Let’s be honest: the Constitution, as originally enacted, was a narrow-minded, petty, and tyrannical document that had inscribed into its heart factually incorrect prejudices regarding the essential humanity of non-white males. Yes, many of these flaws were fixed by later amendments, but that doesn’t change the fact that the U.S. Constitution can, indisputably, be based upon factually wrong assumptions about the nature of the world.

This means that in the abstract, there is nothing “unconstitutional” about hateful, biased, and factually incorrect laws. Even if it can be established empirically that a given prejudice is wrong and motivated by animus, and even if you can get near universal agreement on this point, that does not necessarily imply that it would be unconstitutional to have a law based on that prejudice.

But at the same time, modern Equal Protection and Due Process clause jurisprudence requires that judges make factual findings about sociological and philosophical facts, and it requires that judges use those factual findings to dictate whether or not a given governmental activity is constitutionally permissible or impermissible. And areas of the law involving topics where legislators are likely to be factually incorrect, because their biases are likely to lead them to a false conclusion, are precisely the areas of the law where judges are empowered to give greater deference to their factual beliefs than to the will of the legislative branch.

But seeing how levels of scrutiny is judge-made law, there is no objective, a priori way of determining forever what exactly falls into this category of “things legislators are likely to get factually wrong.” Today, most lawyers and judges agree that laws based upon distinctions involving race, religion, national origin, or alienage are the kinds of laws that the legislative process is supremely likely to screw up. They also agree that distinctions based upon sex and illegitimacy are “things that legislators are reasonably likely to screw up.” But there is zero reason or requirements that heightened judicial review be given to just these categories — it is entirely permissible under EP and DP precedent to add new ones, if such addition is justified.

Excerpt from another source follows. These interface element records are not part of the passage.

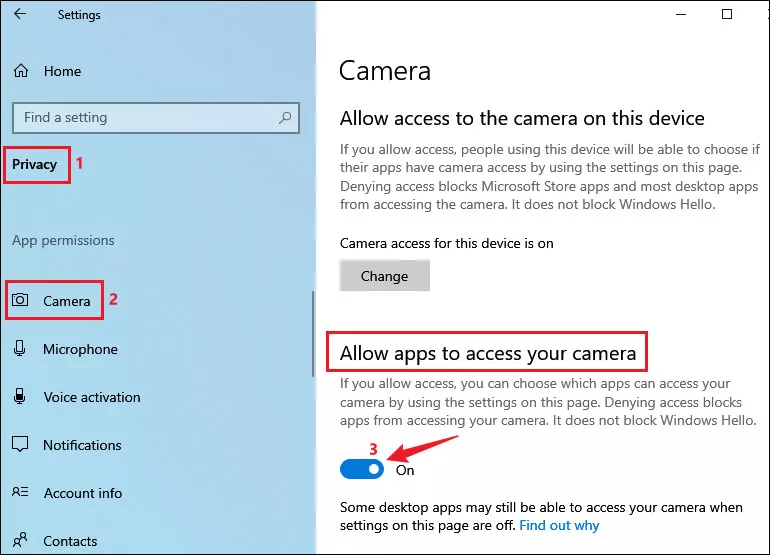
Task: Click the search magnifier icon
Action: [x=285, y=117]
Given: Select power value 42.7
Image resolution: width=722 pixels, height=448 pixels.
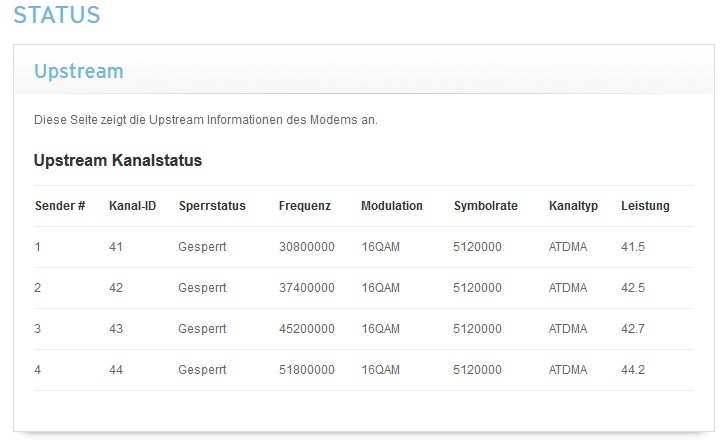Looking at the screenshot, I should (633, 328).
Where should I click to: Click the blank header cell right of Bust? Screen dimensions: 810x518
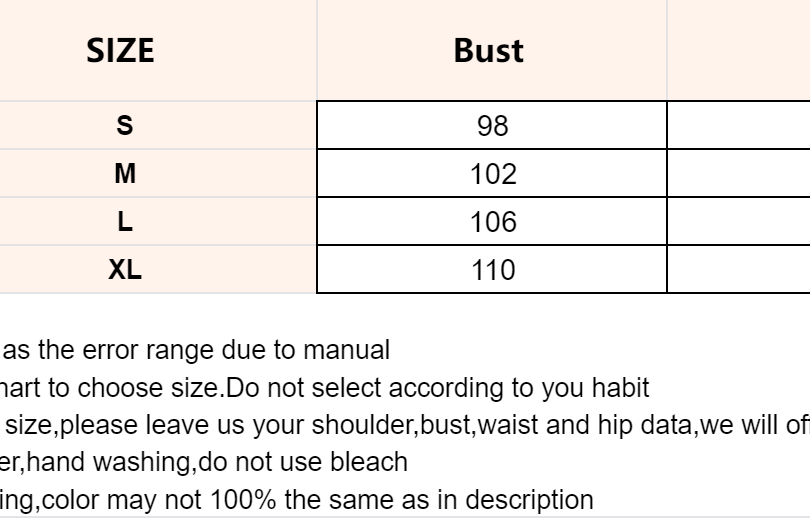(738, 50)
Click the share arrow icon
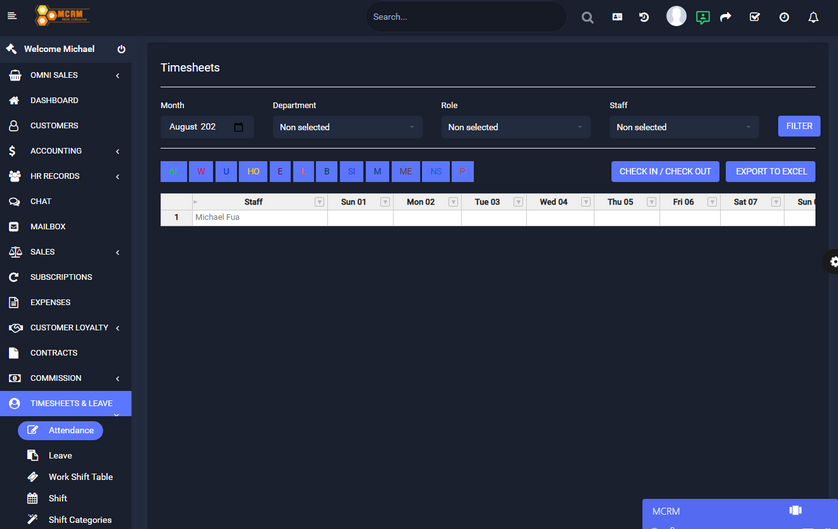Viewport: 838px width, 529px height. tap(726, 17)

So here we are, then. We have:

(1) A Constitution that is entirely okay with having incorrect factual conclusions enshrined within it, including false factual assumptions based on prejudice. (And for anyone who wants to claim that the 14th Amendment changed this, then why did we need the 19th?)

And, (2) A Constitutional jurisprudence that requires the judicial branch to discern where the legislative branch has made incorrect factual conclusions as a result of bias, and to then overturn those laws as unconstitutional on the basis of their factual incorrectness.

These points are in tension with one another. How much fact finding are judges allowed to do, then, given these two competing principles?

It is clear, today, that judges are allowed to make the factual finding that the essential humanity of all people is the same, regardless of their skin color. But do judges have the power to make the factual finding that the human impulse for romantic and sexual attraction is the same, whether it is directed towards a male or a female?

I don’t know. And sometimes, I very much suspect there is no “legal” answer to this question at all. Judges will have the power to make this factual finding at the point when they actually do make it, and not a moment before.